日本の地方にひかれる中国人の深層心理 そこには「清潔・自然・癒やし・秩序」がある
1958年に中国政府は「都市戸籍」と「農村戸籍」に厳格に区別する戸籍制度を導入した。人々は城里人(都市人)と農民に分けられ、最低賃金、医療、教育、生活保護、年金などの社会保障制度について「雲泥の差」と言っても過言ではないほど、都市人が優遇されている。農村戸籍を持つ人が農村から都市に移動し、特に大都市の戸籍に変更することは極めて難しい。都市と農村の格差は改善されているが、依然大きいままだ。
実は、北京・上海のような大都市の出身者と地方の都市の出身者にも格差は存在する。良い大学・病院などは大都市に集中し、仕事の機会も多い。「もっと良い生活を送りたい」「将来、貧乏でつまらない親になりたくない」…そんな向上心あふれる地方出身者は、この格差から抜け出そうと一生懸命勉強し、良い大学に入ることに必死だ。
PM2.5と競争にあけくれる都市での生活
なぜなら、「大都市の良い大学→大都市の良い就職先→大都市戸籍に変え『北京人』『上海人』になる→大都市で住宅を買って家族を持つ→親を大都市に転居させる→家名を上げる→成功した人生」という強い信念を持つからだ。しかし、現実はどうだろうか。

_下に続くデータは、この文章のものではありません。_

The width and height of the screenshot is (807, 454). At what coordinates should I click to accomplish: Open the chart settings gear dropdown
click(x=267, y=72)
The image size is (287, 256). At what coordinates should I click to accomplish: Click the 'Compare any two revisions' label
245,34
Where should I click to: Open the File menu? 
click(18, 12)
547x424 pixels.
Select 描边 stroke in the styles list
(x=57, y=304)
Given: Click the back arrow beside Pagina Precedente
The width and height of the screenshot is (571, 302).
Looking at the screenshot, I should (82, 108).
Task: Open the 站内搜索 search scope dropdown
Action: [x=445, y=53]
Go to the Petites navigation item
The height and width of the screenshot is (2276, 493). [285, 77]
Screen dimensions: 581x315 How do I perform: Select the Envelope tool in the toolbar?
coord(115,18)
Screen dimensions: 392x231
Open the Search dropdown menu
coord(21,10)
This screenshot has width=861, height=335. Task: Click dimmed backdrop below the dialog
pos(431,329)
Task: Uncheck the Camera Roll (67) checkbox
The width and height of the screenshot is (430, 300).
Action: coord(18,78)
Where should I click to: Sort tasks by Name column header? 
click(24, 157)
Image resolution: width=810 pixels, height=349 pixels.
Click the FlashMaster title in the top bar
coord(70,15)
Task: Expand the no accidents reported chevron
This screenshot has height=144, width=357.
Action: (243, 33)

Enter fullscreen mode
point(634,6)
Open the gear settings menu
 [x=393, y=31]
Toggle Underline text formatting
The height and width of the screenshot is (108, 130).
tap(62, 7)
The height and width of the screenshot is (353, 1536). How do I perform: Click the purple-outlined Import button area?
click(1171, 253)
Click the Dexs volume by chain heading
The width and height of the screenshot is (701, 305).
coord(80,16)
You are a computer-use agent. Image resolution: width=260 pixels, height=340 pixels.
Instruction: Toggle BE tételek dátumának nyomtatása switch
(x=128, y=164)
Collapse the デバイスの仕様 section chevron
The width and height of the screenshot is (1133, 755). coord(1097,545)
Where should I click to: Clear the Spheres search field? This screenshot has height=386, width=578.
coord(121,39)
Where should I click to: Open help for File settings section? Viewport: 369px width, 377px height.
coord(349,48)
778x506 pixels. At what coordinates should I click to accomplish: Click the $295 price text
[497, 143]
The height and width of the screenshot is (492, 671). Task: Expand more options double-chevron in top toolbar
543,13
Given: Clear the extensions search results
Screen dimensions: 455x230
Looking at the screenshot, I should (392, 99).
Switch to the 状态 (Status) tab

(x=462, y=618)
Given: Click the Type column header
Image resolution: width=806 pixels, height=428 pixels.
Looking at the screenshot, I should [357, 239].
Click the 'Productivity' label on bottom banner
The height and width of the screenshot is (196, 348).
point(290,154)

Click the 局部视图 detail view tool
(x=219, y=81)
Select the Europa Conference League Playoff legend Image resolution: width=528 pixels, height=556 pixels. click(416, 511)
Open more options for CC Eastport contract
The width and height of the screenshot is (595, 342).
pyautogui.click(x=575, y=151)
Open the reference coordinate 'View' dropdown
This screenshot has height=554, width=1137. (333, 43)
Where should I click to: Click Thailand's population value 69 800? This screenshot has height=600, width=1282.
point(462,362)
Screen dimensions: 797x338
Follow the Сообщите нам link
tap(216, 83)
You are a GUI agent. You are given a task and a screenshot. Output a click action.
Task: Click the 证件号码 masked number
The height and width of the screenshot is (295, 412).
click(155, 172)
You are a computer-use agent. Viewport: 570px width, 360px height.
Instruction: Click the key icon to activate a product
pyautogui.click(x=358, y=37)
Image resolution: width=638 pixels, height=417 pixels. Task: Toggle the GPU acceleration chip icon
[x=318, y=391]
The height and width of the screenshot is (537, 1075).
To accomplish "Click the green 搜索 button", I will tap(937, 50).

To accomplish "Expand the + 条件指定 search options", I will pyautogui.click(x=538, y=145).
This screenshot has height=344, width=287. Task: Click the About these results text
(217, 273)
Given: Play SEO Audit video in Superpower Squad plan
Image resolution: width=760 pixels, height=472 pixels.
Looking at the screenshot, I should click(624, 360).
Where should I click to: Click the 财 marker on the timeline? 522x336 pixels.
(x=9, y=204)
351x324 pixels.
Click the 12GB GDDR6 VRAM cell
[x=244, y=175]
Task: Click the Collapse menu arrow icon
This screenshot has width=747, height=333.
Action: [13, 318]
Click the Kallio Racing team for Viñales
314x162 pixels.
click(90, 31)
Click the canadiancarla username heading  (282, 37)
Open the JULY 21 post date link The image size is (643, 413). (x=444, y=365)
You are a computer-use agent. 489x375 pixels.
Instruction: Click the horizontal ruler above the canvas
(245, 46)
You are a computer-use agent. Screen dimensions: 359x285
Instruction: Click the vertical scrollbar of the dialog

良い大学に入ったとしても、必ずしも良い就職先を見つけられるわけではない。北京・上海の戸籍制度は厳しく、戸籍をもらうには基本的には公務員になるか国有企業に行くしかない。その競争は「数千人対一つのポスト」と言われるほど厳しい(コネがあれば競争は少しラクになるが)。
無事に就職できても試練が待っている。上司とうまく付き合わないと左遷されたり、職場の有力な「圏子(友人グループ)」に入らないと出世できないというように、仕事より人間関係のほうがずっと重要だからだ。
「閑職に飛ばされることなく成功したい」という信念でなんとか頑張ったとしても、PM2.5と競争にあけくれる都市で、太陽も見えない毎日を過ごすことに疲れている。だからこそ、自分が子どもの頃に過ごした田舎に戻り、自然に癒やされたいという強い願望を持つようになる。